Impressionnante troisième salve pour la plus hirsute des formations rock montréalaises. L’attraction vedette de cet été.


D’après la biographie fantaisiste rédigée par le label Sub Pop, le nom de l’album Expo 86 fait référence à l’exposition universelle de Vancouver. Mais plus important, c’est aussi l’été où cinq cowboys âgés de dix ans scellent un pacte : « former un groupe de rock ». Sans savoir si l’histoire est du lard ou du cochon, il ne fait cependant aucun doute que les membres de Wolf Parade perpétuent depuis six ans cette vieille promesse, et plus encore, exaltent cette jeunesse turbulente qui semble toujours animer leur rock tendu.

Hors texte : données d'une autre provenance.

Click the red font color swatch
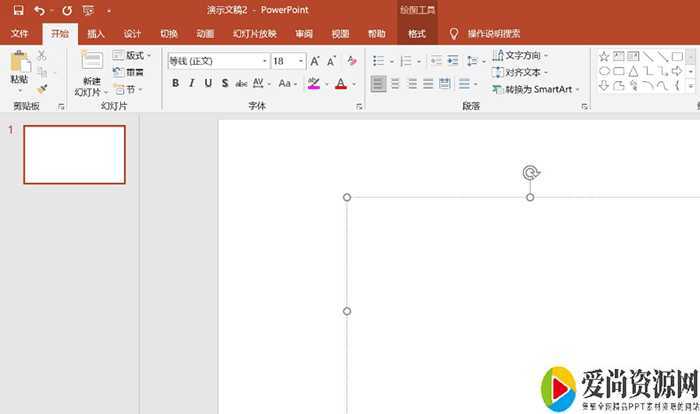700x414 pixels. (x=340, y=84)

Assaillis par les multiples projets parallèles de Dan Boeckner et Spencer Krug, avouons que l’effet de surprise procuré par le premier album de Wolf Parade, Apologies to the Queen Mary (2005), n’est plus vraiment de mise. Mais de toutes ces entités, la Parade du loup reste la plus mémorable du lot. Enregistré et mixé au studio Hotel2Tango de Montréal, sous l’aile du producteur d’Arcade Fire, Howard Bilerman (bien inscrit en gros sur le sticker), ce troisième opus du quatuor montréalais a tout de la démonstration de force en bonne et due forme. Les boulons ont été resserrés depuis At Mount Zoomer (2008), second album autoproduit et plus aventureux — ou progressif dirons-nous. A l’inverse sur Expo 86, Howard Bilerman disait être stupéfait de remarquer combien le groupe était « organisé » — du fait, notamment, des sessions d’enregistrement très courtes. Et c’est d’ailleurs bien la première chose qui frappe à l’écoute de ce troisième album à l’énergie collective canalisée. L’affaire n’est pas mince venant de musiciens indomptés tels que ceux de Wolf Parade. Pourtant, pas de changement radical à relever dans le son général, mais une concision dans l’écriture et une ferveur rock qui renoue donc avec leur chef-d’oeuvre Apologies to the Queen Mary.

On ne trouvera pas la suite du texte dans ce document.